Lo constatiamo tutti. In alcuni Paesi la democrazia ha subito una vistosa distorsione: al principio di maggioranza che governa nel rispetto delle minoranze si è sostituito il potere della maggioranza che vince e in nome del popolo comanda e dispone a favore di una parte e non del tutto. I post o criptofascisti con malcelate velleità autoritarie ci fanno intendere che l’opposizione è piuttosto fastidiosa e la critica è poco gradita. Karl Schmitt, giurista e politologo tedesco morto nel 1985, ha parecchio seguito in questi ambienti: insegna che in politica gli avversari sono dei nemici di cui è bene disfarsi per annullare chi perturba “la tranquillità, la sicurezza e l’ordine” interno. In fondo a tutto ciò, vi è la democrazia illiberale, un paradosso, una contraddizione in termini: Norberto Bobbio informa i distratti che non ci può essere democrazia senza libertà, se muore l’una perisce pure l’altra.

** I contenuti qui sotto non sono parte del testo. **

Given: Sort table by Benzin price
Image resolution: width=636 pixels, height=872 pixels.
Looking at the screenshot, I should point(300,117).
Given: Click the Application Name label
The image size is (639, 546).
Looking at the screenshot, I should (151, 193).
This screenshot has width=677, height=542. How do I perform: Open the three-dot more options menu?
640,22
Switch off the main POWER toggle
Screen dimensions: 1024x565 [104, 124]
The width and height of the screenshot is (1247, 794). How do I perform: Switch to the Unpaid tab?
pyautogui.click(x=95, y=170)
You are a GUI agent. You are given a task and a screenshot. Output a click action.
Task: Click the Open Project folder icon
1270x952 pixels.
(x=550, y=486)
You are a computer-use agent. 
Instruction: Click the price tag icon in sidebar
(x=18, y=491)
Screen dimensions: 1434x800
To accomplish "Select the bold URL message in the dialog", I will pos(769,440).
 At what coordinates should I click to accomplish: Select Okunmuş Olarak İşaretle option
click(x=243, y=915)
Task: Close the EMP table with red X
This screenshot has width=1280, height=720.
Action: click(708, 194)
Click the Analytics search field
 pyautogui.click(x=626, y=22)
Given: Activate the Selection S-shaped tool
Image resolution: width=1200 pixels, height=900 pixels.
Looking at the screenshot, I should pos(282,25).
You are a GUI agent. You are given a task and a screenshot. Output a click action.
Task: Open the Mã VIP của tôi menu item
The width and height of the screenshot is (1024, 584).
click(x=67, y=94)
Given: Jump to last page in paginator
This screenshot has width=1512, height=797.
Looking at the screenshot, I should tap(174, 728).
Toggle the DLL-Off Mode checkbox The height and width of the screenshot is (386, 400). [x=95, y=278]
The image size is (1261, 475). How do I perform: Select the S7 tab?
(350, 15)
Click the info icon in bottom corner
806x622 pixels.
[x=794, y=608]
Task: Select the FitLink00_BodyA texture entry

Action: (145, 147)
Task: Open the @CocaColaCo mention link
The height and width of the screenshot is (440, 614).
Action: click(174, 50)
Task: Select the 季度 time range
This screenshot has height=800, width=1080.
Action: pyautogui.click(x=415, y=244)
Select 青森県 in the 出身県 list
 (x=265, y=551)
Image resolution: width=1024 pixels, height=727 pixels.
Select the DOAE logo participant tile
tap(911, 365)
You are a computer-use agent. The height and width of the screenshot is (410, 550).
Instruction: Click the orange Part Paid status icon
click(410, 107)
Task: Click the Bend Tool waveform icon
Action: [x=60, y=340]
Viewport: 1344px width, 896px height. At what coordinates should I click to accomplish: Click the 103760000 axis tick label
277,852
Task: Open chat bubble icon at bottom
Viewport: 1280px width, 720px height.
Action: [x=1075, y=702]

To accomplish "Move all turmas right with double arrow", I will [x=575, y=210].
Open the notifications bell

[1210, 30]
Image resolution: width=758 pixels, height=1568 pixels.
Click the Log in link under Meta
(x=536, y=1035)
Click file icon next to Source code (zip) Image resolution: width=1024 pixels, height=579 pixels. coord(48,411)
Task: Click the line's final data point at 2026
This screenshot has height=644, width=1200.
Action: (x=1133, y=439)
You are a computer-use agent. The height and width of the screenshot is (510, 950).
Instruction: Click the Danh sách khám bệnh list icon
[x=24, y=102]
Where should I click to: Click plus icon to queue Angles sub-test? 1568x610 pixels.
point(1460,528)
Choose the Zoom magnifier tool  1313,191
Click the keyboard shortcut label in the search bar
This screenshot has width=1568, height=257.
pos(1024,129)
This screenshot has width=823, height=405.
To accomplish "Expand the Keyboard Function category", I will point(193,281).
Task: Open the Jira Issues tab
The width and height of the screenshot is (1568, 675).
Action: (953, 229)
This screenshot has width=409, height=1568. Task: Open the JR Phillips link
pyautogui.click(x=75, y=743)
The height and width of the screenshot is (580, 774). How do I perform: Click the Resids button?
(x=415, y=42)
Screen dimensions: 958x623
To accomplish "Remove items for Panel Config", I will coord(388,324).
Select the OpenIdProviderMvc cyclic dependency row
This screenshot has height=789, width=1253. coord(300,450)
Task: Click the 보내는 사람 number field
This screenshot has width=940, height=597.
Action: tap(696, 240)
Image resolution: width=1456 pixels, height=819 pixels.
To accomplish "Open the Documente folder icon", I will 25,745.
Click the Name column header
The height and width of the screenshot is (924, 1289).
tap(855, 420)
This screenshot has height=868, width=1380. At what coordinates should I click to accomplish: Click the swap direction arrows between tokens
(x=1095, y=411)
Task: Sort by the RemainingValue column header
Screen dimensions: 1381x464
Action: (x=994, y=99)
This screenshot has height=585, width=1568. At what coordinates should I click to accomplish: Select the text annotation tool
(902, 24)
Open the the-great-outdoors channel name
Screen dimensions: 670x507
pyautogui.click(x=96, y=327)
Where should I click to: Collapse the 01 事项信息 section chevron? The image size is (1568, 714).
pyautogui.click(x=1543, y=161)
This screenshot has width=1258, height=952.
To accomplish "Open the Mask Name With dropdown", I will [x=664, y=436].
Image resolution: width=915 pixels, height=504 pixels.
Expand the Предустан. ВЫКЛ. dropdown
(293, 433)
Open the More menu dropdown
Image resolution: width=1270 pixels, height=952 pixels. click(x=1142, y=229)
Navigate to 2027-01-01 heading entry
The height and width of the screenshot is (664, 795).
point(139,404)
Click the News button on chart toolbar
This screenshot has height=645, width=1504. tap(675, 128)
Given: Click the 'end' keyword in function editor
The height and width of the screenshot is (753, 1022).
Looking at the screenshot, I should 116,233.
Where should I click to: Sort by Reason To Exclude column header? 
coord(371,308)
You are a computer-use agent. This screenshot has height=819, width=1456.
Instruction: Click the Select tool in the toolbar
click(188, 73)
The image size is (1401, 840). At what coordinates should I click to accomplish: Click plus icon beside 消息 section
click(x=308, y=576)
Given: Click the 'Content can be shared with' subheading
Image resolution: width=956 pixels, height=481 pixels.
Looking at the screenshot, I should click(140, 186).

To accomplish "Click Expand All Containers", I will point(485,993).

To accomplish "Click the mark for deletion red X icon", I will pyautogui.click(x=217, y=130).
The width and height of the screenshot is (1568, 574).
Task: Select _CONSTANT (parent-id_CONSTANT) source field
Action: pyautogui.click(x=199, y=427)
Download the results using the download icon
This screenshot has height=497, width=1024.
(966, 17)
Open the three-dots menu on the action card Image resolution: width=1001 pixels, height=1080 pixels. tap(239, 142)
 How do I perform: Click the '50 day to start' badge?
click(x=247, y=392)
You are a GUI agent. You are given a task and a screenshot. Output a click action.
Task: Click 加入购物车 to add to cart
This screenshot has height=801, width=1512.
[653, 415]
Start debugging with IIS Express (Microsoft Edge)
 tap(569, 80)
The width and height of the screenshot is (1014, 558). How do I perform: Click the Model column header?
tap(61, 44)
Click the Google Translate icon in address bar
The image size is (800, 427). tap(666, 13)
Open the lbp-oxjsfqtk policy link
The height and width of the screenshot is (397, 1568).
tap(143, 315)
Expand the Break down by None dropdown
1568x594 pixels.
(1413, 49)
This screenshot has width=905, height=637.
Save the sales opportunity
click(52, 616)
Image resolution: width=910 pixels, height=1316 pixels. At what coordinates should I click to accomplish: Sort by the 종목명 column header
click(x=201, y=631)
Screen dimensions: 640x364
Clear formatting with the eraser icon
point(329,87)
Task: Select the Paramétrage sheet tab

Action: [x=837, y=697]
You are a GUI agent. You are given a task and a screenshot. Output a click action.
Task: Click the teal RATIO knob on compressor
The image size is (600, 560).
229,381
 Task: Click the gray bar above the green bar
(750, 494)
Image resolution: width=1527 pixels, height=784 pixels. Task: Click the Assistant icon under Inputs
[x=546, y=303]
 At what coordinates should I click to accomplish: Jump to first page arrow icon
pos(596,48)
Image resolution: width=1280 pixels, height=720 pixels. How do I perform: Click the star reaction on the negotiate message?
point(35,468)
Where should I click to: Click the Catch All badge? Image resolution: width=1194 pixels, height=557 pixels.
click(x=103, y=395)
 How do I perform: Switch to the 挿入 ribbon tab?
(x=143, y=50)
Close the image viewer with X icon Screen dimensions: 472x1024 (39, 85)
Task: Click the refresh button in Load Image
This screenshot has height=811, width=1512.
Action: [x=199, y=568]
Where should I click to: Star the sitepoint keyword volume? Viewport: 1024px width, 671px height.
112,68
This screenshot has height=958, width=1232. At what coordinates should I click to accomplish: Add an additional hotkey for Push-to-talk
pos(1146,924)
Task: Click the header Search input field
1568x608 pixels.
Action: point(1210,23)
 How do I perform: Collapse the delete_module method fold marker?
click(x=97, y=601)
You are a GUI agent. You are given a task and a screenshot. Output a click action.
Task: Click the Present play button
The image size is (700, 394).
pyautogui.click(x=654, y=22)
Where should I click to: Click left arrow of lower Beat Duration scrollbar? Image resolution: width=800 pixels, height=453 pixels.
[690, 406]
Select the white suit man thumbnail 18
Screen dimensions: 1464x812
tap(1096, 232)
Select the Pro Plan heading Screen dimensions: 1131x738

Fatti due conti, sono tanti gli esempi di regimi più o meno democratici che stanno imboccando pericolose derive autoritarie e promuovono l’esclusione, l’ingiustizia sociale, la diseguaglianza. Micromega, rivista di approfondimento politico, al tema ha dedicato un volume (3/2023) e fa un lungo elenco dell’incedere poco incoraggiante delle democrazie illiberali: c’è Orbàn, c’è Erdogan, c’è la deriva teocratica di Israele e poi ci sono quelli dell’autoritarismo soft, quelli che governano come la signora Meloni che non vuole saperne di intendere la democrazia come strumento del “governo limitato”: e infatti vuole cambiare la Costituzione. Questa destra del fascio littorio (mai dismesso) non ammette ovviamente i valori dell’antifascismo che sta alla base di qualsiasi Stato di diritto. Continua a professarsi sincera paladina della democrazia ma di una democrazia afascista: siamo all’obbrobrio concettuale.
Consiglio per un’utile lettura: G. Pedullà – N. Urbinati, Democrazia afascista, Milano, 2024.